The Tissue Renin-Angiotensin-Aldosterone System in Diabetes Mellitus

Hanes DS, Nahar A, Weir MR 

Abstract: Diabetes is associated with an inordinate burden of cardiovascular and renal disease, which is expected to accelerate during the next few decades. The relationship between the renin-angiotensin system (RAS) and diabetic macrovascular and microvascular disease is well established. The contribution of the tissue RAS in disease pathogenesis has recently been the focus of much interest, and has prompted investigators to explore the use of high-dose RAS inhibition with monotherapy or combination therapy to provide a more complete blockade of the actions of angiotensin II, beyond lowering blood pressure. There is now evidence to support this approach to maximize cardiovascular and renal protection.

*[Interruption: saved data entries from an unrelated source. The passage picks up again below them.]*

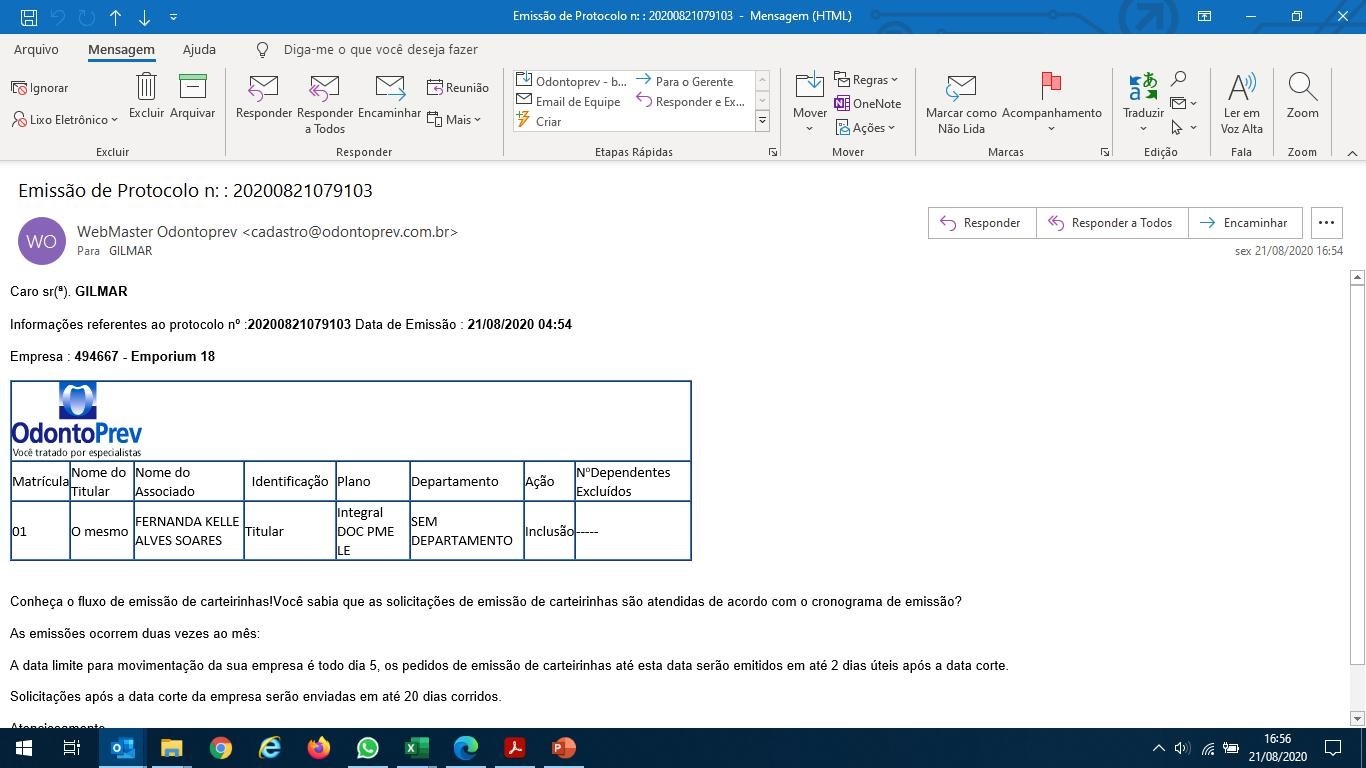Expand the Etapas Rápidas gallery list
The height and width of the screenshot is (768, 1366).
[x=762, y=121]
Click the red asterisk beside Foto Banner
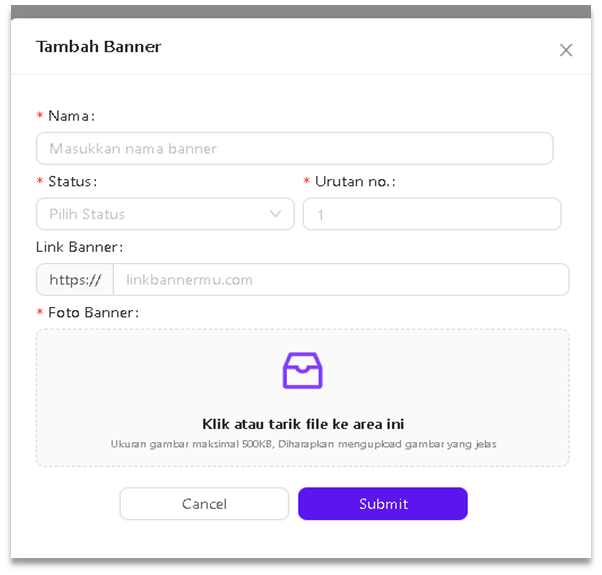The height and width of the screenshot is (575, 602). click(x=40, y=313)
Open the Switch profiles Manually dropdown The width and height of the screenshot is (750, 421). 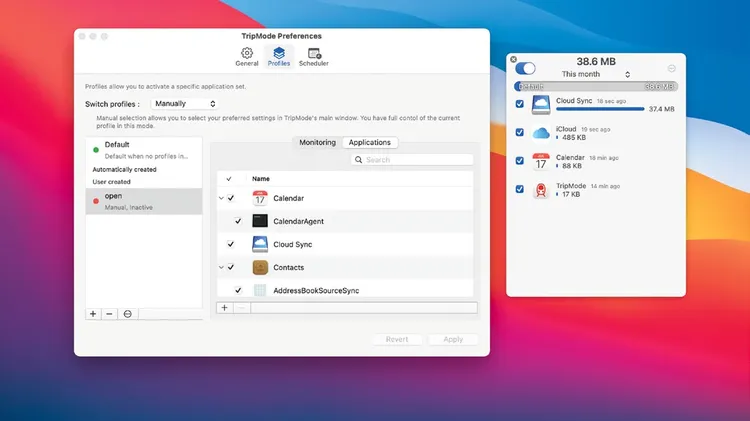(184, 103)
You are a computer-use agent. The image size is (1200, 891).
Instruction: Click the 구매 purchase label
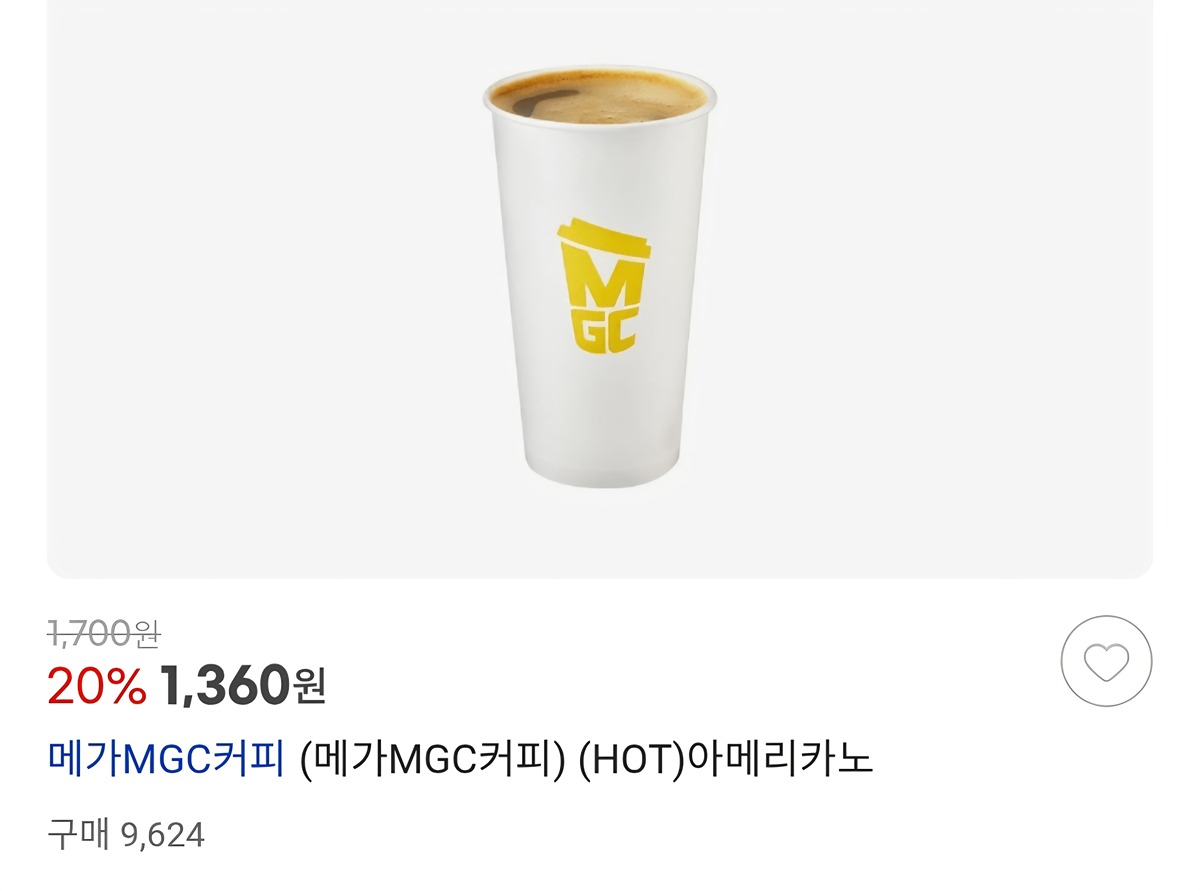pyautogui.click(x=78, y=834)
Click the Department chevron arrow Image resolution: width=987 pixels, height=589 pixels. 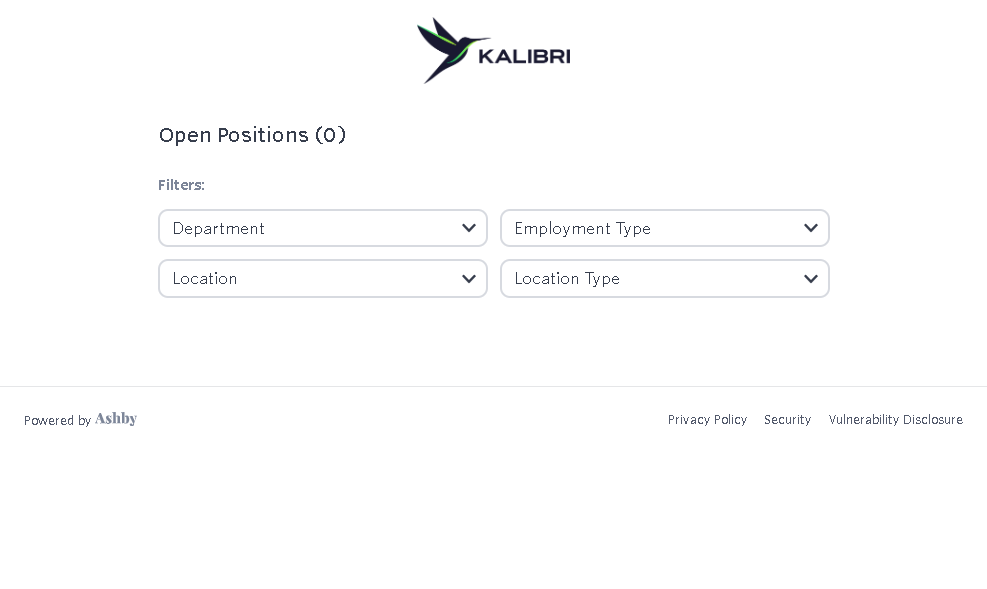[469, 228]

Optimal dosing strategies remain uncertain, but tissue specificity does not appear to be important if the doses of angiotensin-converting enzyme-I and angiotensin-receptor binders are high enough. The purpose of this review is to highlight our current understanding of the role of the tissue RAS in the pathogenesis of diabetic end-organ damage and ongoing strategies to interfere pharmacologically. 

Hanes DS, Nahar A, Weir MR. The Tissue Renin-Angiotensin-Aldosterone System in Diabetes Mellitus. Curr Hypertens Rep. 2004;6:98-105.